Abstract

We have compared search coil magnetometer, riometer, photometer, and ELF‐VLF receiver data obtained at South Pole Station and McMurdo, Antarctica (at invariant latitudes of −74° and −79°, respectively), during selected days in March and April 1986. Narrow‐band magnetic pulsations in the Pc 3 period range are observed simultaneously at both stations in the dayside sector during times of low interplanetary magnetic field (IMF) cone angle, but are considerably stronger at South Pole, which is located at a latitude near the nominal foot point of the dayside cusp/cleft region. Pulsations in auroral light at 427.8 nm wavelength are often observed with magnetic pulsations at South Pole, but such optical pulsations are not observed at McMurdo.

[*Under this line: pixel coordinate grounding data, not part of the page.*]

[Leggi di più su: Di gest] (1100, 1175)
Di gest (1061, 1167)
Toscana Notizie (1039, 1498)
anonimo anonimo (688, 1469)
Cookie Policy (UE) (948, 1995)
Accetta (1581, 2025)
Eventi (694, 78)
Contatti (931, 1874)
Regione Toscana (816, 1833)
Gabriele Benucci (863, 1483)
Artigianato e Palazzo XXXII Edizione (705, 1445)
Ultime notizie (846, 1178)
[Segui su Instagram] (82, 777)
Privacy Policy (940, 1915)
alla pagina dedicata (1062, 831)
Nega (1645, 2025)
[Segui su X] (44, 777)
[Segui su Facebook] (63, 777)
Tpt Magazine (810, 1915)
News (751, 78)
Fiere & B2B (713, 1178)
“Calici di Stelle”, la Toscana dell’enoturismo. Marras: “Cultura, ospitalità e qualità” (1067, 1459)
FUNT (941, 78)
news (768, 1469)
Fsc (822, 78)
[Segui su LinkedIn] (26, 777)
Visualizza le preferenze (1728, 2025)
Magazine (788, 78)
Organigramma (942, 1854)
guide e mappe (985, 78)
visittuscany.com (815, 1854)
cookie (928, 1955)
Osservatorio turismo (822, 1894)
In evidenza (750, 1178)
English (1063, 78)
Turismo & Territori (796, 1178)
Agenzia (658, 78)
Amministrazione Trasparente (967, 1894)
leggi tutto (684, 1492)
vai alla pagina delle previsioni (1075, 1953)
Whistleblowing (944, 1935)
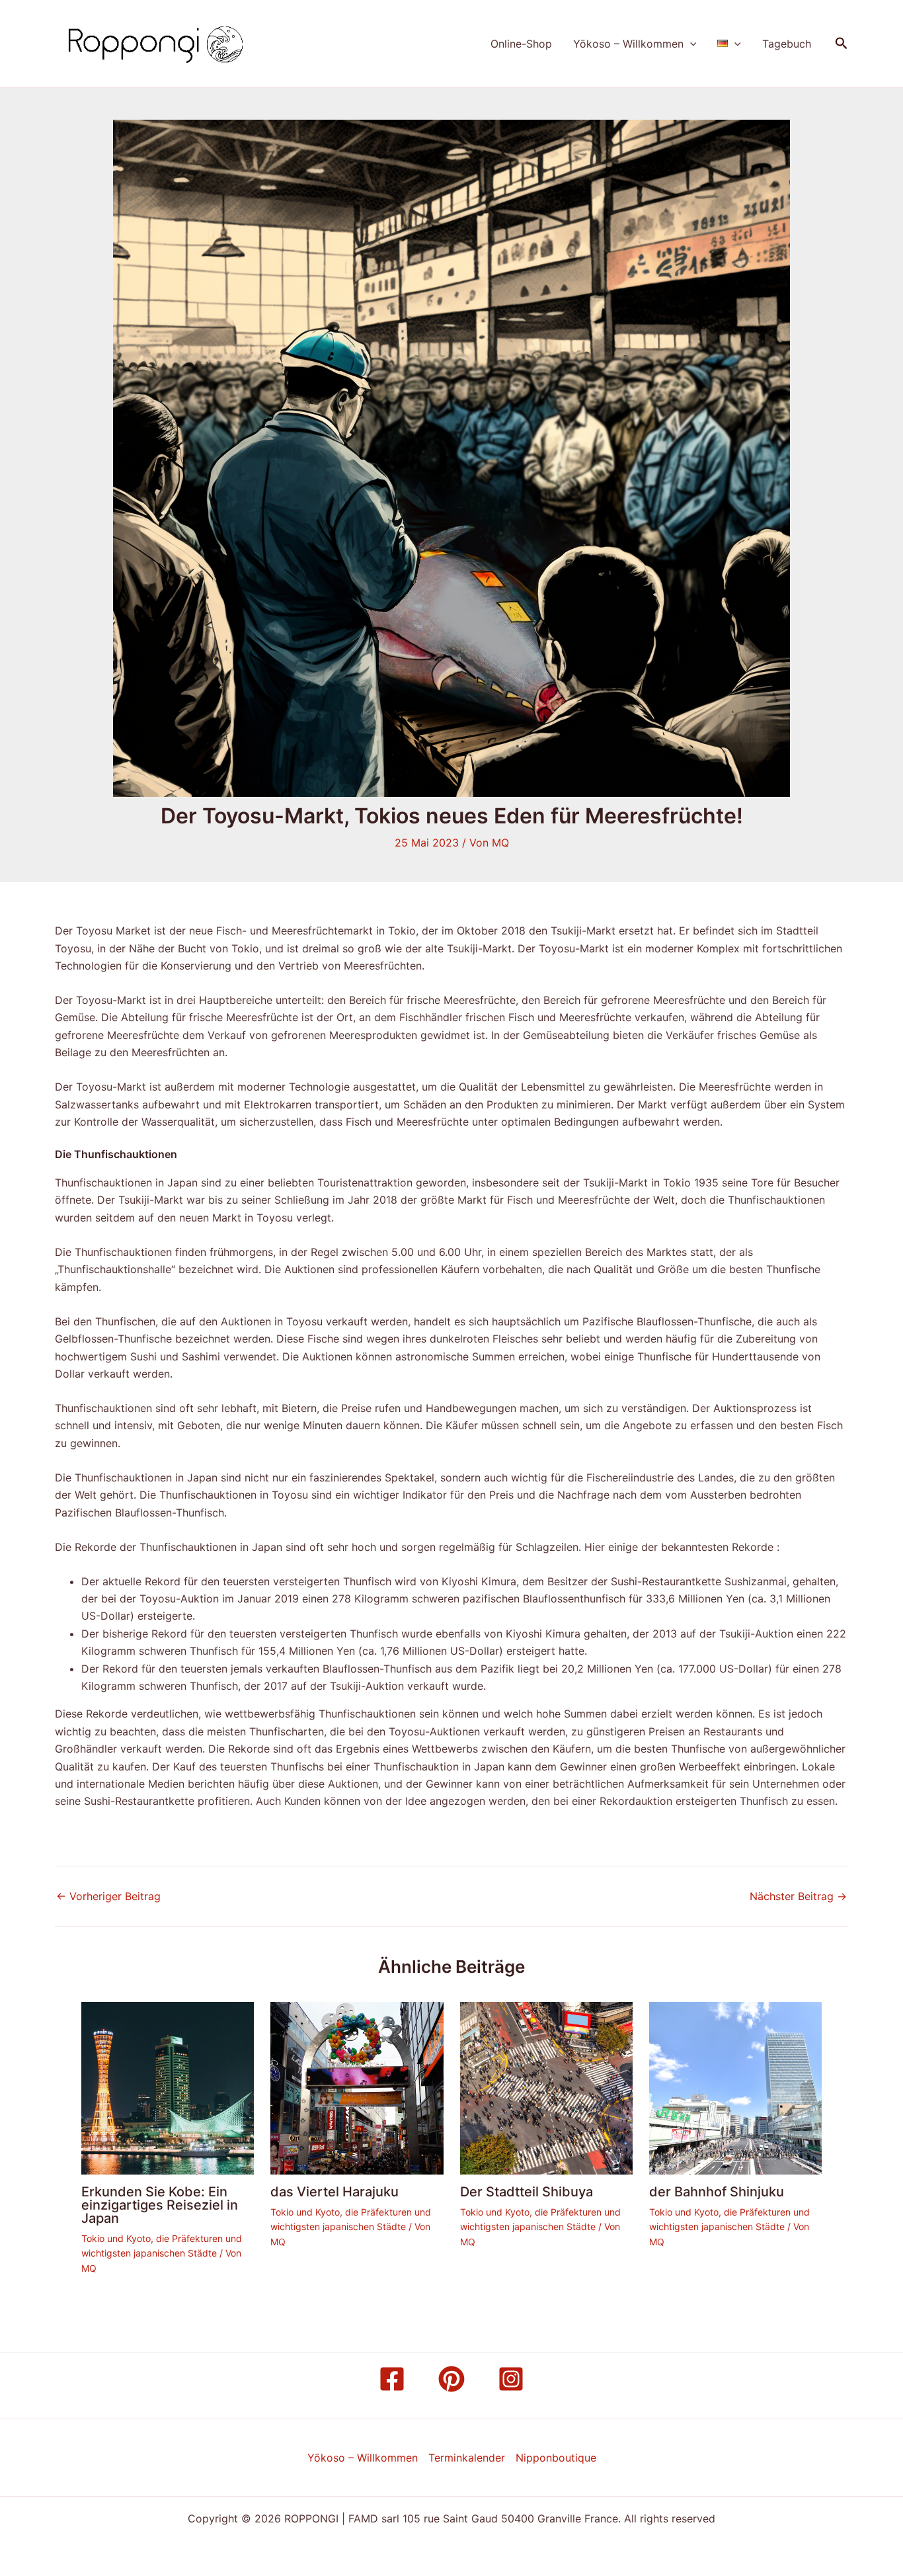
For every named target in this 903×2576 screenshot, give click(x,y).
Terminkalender (466, 2457)
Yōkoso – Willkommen (628, 43)
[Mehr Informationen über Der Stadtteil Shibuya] (546, 2087)
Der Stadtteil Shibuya (526, 2192)
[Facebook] (392, 2379)
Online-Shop (521, 43)
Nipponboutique (556, 2457)
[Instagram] (511, 2379)
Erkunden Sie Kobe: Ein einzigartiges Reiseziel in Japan (159, 2205)
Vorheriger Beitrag (108, 1896)
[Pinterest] (451, 2379)
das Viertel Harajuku (334, 2192)
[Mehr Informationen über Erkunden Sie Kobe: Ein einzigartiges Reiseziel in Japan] (167, 2087)
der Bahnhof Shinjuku (716, 2192)
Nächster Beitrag (798, 1896)
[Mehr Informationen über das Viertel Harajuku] (356, 2087)
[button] (690, 43)
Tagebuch (786, 43)
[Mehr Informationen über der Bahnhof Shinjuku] (735, 2087)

We have occasionally observed Pc 3 period modulations of the ELF‐VLF signal at South Pole in the 0.5‐ to 1.0‐kHz and 1.0‐ to 2.0‐kHz frequency ranges as well. When Pc 3 pulsations are present, they exhibit nearly identical frequencies, proportional to the magnitude of the IMF, in magnetometer, photometer, and ELF‐VLF receiver signals at South Pole Station and in magnetometer signals at McMurdo. Signals from the 30‐MHz riometer at South Pole are modulated in concert with the magnetic and optical variations during periods of broadband pulsation activity, but no riometer variations are noted during periods of narrow‐band activity. Because riometers are sensitive to electrons of auroral energies (several keV and above), while the 427.8‐nm photometer is sensitive to precipitation with much lower energies, we interpret these observations as showing that precipitating magnetosheathlike electrons (with energies ≤ 1 keV) at nominal dayside cleft latitudes are at times modulated with frequencies similar to those of upstream waves. We suggest that these particles may play an important role, via modification of ionospheric currents and conductivities, in the transmission of upstream wave signals into the magnetosphere and in the generation of dayside high‐latitude Pc 3 pulsations.